=== What you are asked to do ===
Every record has to be written out exactly, with no line missing.

=== Stored records ===
######

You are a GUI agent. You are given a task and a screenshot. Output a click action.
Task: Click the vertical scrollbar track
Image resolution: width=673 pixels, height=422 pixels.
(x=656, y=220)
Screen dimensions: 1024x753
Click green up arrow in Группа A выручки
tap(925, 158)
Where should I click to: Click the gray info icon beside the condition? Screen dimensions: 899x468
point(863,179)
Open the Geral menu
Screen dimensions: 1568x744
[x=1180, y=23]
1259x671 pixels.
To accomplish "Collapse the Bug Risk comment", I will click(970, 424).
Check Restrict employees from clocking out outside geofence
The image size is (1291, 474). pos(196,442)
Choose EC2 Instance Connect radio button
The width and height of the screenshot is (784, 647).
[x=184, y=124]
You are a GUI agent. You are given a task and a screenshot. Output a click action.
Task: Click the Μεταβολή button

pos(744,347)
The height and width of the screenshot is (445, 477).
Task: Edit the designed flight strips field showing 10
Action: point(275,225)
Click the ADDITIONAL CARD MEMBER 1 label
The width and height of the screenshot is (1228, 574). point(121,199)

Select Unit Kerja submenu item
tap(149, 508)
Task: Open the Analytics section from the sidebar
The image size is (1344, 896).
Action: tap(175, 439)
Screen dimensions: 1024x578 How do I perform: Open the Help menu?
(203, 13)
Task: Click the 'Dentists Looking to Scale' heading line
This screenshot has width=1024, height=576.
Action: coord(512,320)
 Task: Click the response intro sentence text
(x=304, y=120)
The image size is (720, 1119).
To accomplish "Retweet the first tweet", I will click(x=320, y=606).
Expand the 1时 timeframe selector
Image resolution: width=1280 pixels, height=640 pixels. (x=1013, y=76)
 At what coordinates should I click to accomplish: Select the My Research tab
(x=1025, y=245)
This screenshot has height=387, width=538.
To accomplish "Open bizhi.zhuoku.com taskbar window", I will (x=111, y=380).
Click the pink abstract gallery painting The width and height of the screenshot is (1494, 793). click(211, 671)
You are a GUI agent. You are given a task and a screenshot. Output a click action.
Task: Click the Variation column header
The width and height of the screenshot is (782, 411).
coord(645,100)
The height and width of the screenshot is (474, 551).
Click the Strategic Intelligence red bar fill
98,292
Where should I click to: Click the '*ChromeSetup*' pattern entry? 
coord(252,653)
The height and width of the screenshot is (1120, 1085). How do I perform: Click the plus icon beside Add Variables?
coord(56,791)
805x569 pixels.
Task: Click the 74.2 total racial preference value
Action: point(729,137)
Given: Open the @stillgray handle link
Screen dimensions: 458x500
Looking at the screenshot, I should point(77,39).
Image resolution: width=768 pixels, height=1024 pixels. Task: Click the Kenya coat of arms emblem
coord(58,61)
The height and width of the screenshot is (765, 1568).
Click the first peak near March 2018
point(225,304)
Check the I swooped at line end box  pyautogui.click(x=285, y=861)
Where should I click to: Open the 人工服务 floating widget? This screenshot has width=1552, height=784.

######

=== Answer area ===
You are a GUI agent. You are given a task and a screenshot. Output a click action.
Task: Click the vertical scrollbar track
Image resolution: width=673 pixels, height=422 pixels.
(x=656, y=220)
Screen dimensions: 1024x753
Click green up arrow in Группа A выручки
tap(925, 158)
Where should I click to: Click the gray info icon beside the condition? Screen dimensions: 899x468
point(863,179)
Open the Geral menu
Screen dimensions: 1568x744
[x=1180, y=23]
1259x671 pixels.
To accomplish "Collapse the Bug Risk comment", I will click(970, 424).
Check Restrict employees from clocking out outside geofence
The image size is (1291, 474). pos(196,442)
Choose EC2 Instance Connect radio button
The width and height of the screenshot is (784, 647).
[x=184, y=124]
You are a GUI agent. You are given a task and a screenshot. Output a click action.
Task: Click the Μεταβολή button

pos(744,347)
The height and width of the screenshot is (445, 477).
Task: Edit the designed flight strips field showing 10
Action: point(275,225)
Click the ADDITIONAL CARD MEMBER 1 label
The width and height of the screenshot is (1228, 574). point(121,199)

Select Unit Kerja submenu item
tap(149, 508)
Task: Open the Analytics section from the sidebar
The image size is (1344, 896).
Action: tap(175, 439)
Screen dimensions: 1024x578 How do I perform: Open the Help menu?
(203, 13)
Task: Click the 'Dentists Looking to Scale' heading line
This screenshot has width=1024, height=576.
Action: coord(512,320)
 Task: Click the response intro sentence text
(x=304, y=120)
The image size is (720, 1119).
To accomplish "Retweet the first tweet", I will click(x=320, y=606).
Expand the 1时 timeframe selector
Image resolution: width=1280 pixels, height=640 pixels. (x=1013, y=76)
 At what coordinates should I click to accomplish: Select the My Research tab
(x=1025, y=245)
This screenshot has height=387, width=538.
To accomplish "Open bizhi.zhuoku.com taskbar window", I will (x=111, y=380).
Click the pink abstract gallery painting The width and height of the screenshot is (1494, 793). click(211, 671)
You are a GUI agent. You are given a task and a screenshot. Output a click action.
Task: Click the Variation column header
The width and height of the screenshot is (782, 411).
coord(645,100)
The height and width of the screenshot is (474, 551).
Click the Strategic Intelligence red bar fill
98,292
Where should I click to: Click the '*ChromeSetup*' pattern entry? 
coord(252,653)
The height and width of the screenshot is (1120, 1085). How do I perform: Click the plus icon beside Add Variables?
coord(56,791)
805x569 pixels.
Task: Click the 74.2 total racial preference value
Action: point(729,137)
Given: Open the @stillgray handle link
Screen dimensions: 458x500
Looking at the screenshot, I should point(77,39).
Image resolution: width=768 pixels, height=1024 pixels. Task: Click the Kenya coat of arms emblem
coord(58,61)
The height and width of the screenshot is (765, 1568).
Click the first peak near March 2018
point(225,304)
Check the I swooped at line end box  pyautogui.click(x=285, y=861)
Where should I click to: Open the 人工服务 floating widget? This screenshot has width=1552, height=784.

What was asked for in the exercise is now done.